I am considering a job as a Field Based RN Case Manager working 20% home 80% field and managing patients with Medicare for an Insurance Company. I would be using the hospital in which I would be resigning from, they are starting a collaboration between the insurance company and the hospital to improve patient outcomes. I am wondering if there are CM's out there working for an insurance company what is it like? I have been a nurse for 5 years, any where from Renal Dialysis, to ICU, step down and recently as an Assistant Nurse Manager. Do you feel secure in your job working for an insurance company? If patient outcomes are not satisfactory do you or are you threatened to lose your job??? Thanks for any input[/quote']

I would like to see what other people say, I'm too deciding if joining that field...

I work for an insurance company but it's a Medicaid program not Medicare. I coordinate long term care services and have been doing this for several years. It is nice to work from home and set my own schedule. Caseloads can get high sometimes but when that happens I just remind myself where else can I do laundry on my break lol.

I worked as a case manager for a big medical practice with an integrated risk agreement with a big HMO for their senior care / Medicare supplemental product. I was in the hospital seeing all their inpatients, and followed them through acute rehab/SNF/home care/outpatient care, so I saw all those too. Great job, left it for a better one.

Also worked for a worker's comp insurance provider (comp is health insurance too) as a field case manager, and had a caseload of 20-40 folks in various stages of recovery from mostly ortho and neuro injury (but pretty much everything else except peds and pregnancy). Out and about, working with employers for return to work options, helping physicians understand work situations and ergonomics, seeing all sorts of physicians and therapists in all disciplines. Did this for 5 years, learned a ton. Left it for an independent CM for catastrophics job.

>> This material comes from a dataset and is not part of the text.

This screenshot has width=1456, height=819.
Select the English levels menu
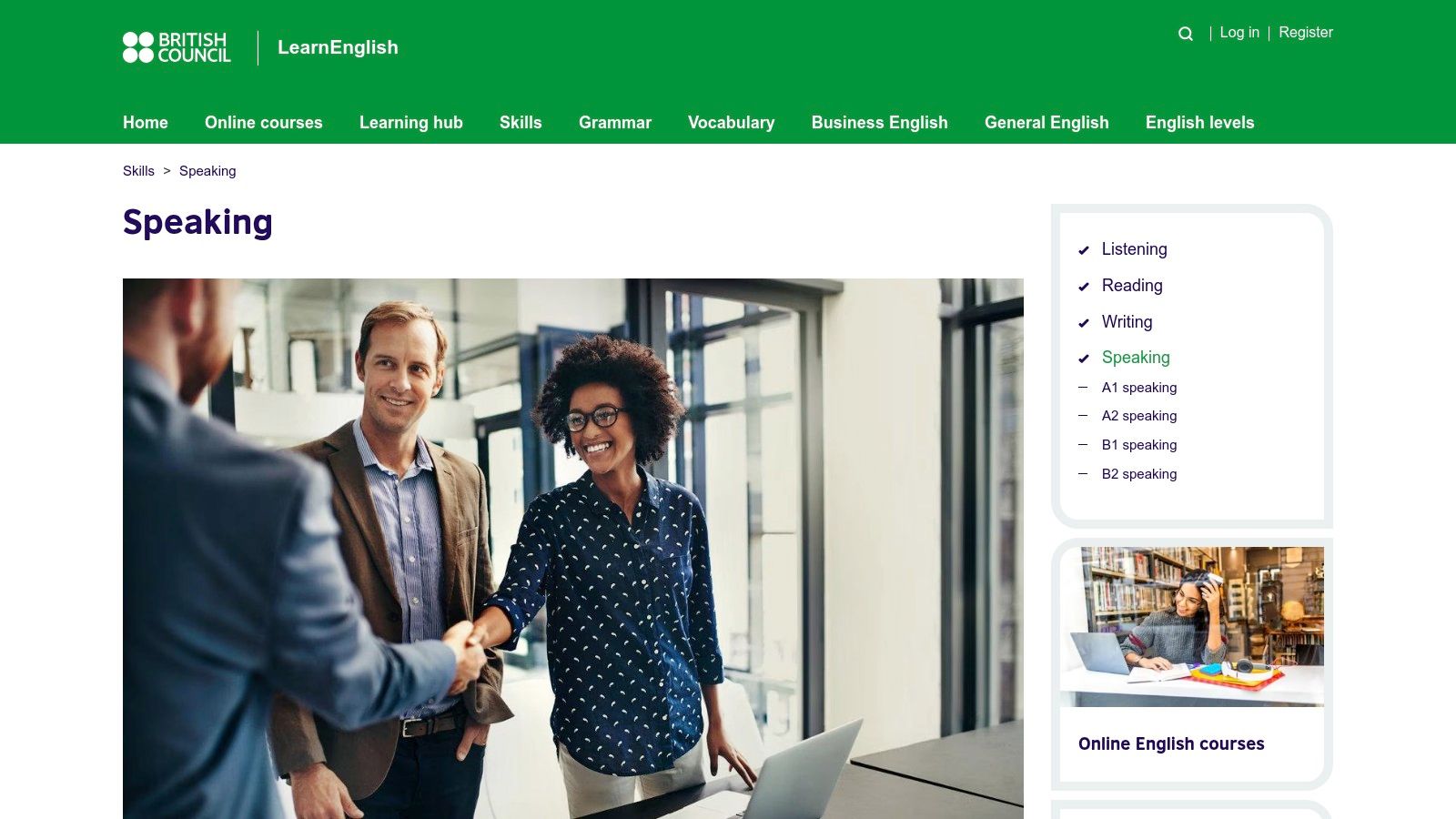[1199, 122]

I never felt at risk for losing the job; if you are remotely able to keep patient outcomes acceptable you're fine. Most comp patients really did get hurt, really do want to get better, really do get better, and really do go back to work, so if you can figure out the best ways to streamline their care (and there are many), you'll have no worries. With the HMO thing, our major challenges were getting people the care they needed while remaining within the terms of their insurance coverage. Since it was pretty hard to go outside their rules, it wasn't too hard to stay within them, and our outcomes were optimal anyway.

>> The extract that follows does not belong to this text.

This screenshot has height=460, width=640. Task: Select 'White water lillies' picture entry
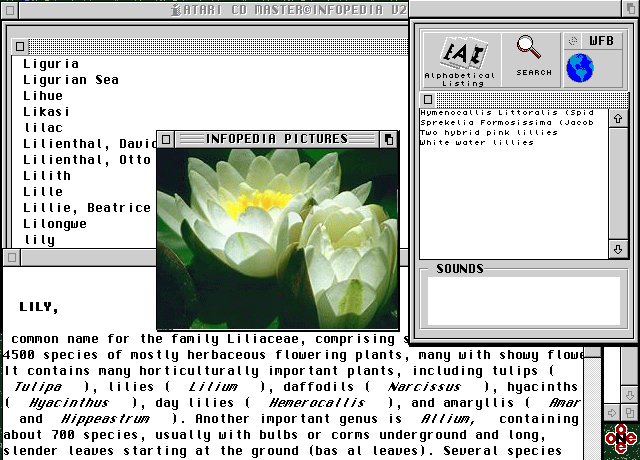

The only CM for an insurance company I ever knew that got actually fired (except for downsizing in an company that was beginning to fail) was someone who had had an old brain injury and she just couldn't keep up with the work. We felt awful about it but her executive function was just not up to the task. There's a lot of keeping multiple balls in the air all the time and the expectation is that you will do that without a lot of hand-holding after you get your feet under you, and she just couldn't do that.